### GIVEN RECORDS
»»

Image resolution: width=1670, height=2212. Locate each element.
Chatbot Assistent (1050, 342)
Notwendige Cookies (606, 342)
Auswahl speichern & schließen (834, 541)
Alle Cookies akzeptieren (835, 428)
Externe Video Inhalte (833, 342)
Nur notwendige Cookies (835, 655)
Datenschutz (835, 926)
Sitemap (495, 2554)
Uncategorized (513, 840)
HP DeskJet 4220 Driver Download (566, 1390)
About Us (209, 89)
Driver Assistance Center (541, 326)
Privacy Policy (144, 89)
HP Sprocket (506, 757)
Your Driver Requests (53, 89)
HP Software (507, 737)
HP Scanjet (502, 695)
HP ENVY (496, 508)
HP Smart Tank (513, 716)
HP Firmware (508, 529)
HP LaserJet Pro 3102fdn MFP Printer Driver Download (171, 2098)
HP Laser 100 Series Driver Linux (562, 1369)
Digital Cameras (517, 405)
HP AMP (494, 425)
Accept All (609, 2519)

««

### PROBLEM TO WORK ON
Retype the whole of the material word for word.

### COMPLETED EXERCISE
Image resolution: width=1670, height=2212. Locate each element.
Chatbot Assistent (1050, 342)
Notwendige Cookies (606, 342)
Auswahl speichern & schließen (834, 541)
Alle Cookies akzeptieren (835, 428)
Externe Video Inhalte (833, 342)
Nur notwendige Cookies (835, 655)
Datenschutz (835, 926)
Sitemap (495, 2554)
Uncategorized (513, 840)
HP DeskJet 4220 Driver Download (566, 1390)
About Us (209, 89)
Driver Assistance Center (541, 326)
Privacy Policy (144, 89)
HP Sprocket (506, 757)
Your Driver Requests (53, 89)
HP Software (507, 737)
HP Scanjet (502, 695)
HP ENVY (496, 508)
HP Smart Tank (513, 716)
HP Firmware (508, 529)
HP LaserJet Pro 3102fdn MFP Printer Driver Download (171, 2098)
HP Laser 100 Series Driver Linux (562, 1369)
Digital Cameras (517, 405)
HP AMP (494, 425)
Accept All (609, 2519)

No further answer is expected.